Clinicopathologic study of endolymphatic sac tumor (ELST) and differential diagnosis of papillary tumors located at the cerebellopontine angle.

We investigated the clinicopathologic features and immunophenotypes of 10 cases of endolymphatic sac tumor (ELST) and compared them with other papillary tumors, including eight cases of choroid plexus papilloma (CPP), three cases of atypical choroid plexus papilloma (ACPP), two cases of papillary ependymoma (PE), three cases of papillary meningioma (PM) and two cases of metastatic carcinoma (MC) the at cerebellopontine angle (CPA).
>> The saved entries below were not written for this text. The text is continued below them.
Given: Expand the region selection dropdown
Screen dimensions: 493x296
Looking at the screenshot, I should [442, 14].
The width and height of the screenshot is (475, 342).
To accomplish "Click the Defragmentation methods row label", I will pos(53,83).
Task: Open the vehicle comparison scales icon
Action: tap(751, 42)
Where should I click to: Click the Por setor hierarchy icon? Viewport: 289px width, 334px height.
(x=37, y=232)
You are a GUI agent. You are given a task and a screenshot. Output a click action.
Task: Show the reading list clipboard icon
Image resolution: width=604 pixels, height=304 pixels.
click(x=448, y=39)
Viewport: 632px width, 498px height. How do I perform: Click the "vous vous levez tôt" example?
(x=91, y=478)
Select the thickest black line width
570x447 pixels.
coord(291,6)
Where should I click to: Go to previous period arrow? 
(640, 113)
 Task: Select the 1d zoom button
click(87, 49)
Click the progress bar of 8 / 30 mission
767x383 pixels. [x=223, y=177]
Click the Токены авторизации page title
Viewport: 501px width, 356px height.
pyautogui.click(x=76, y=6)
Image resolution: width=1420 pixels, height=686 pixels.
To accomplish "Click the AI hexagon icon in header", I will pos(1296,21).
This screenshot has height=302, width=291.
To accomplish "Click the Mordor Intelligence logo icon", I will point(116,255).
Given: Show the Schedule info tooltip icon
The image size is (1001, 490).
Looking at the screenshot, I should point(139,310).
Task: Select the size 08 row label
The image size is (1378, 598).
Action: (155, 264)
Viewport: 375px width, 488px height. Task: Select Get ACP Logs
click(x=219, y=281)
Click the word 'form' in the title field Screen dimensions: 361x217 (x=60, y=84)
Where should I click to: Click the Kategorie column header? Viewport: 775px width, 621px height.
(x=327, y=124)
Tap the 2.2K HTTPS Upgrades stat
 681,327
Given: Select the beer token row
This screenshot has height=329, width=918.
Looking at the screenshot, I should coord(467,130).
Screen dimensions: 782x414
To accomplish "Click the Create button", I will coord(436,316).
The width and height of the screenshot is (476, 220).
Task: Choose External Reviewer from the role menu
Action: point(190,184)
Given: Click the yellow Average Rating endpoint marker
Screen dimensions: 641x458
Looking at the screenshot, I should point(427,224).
The age at onset of ELST ranged from 13 to 39 years. The male-to-female ratio was 1:1. The clinical presentations were primarily ear-related symptoms. The temporal bones showed extensive destruction. Histologically, the important characteristics for differential diagnosis with CPP, which is most similar to ELST, include the quantity of blood vessels, the nuclei location at apical surface of the papillary, clear cytoplasm cells sometimes with visible vacuoles, psammoma bodies and dura or bone invasion. Immunohistochemistry stains for AE1/AE3, cytokeratin CK)5/6, epithelial membrane antigen, CK8/18, S-100, and synaptophysin are helpful in diagnosis of ELST. In ELST, ultrastructure of uniform 2 μm vesicles in cytoplasm was seen, and gene analysis also showed missense mutation in exon 3. This study indicates that the above histological features combined with immunohistochemistry findings are important for making the correct diagnosis. Gene analysis should be used in patients without medical history to exclude von Hippel-Lindau disease.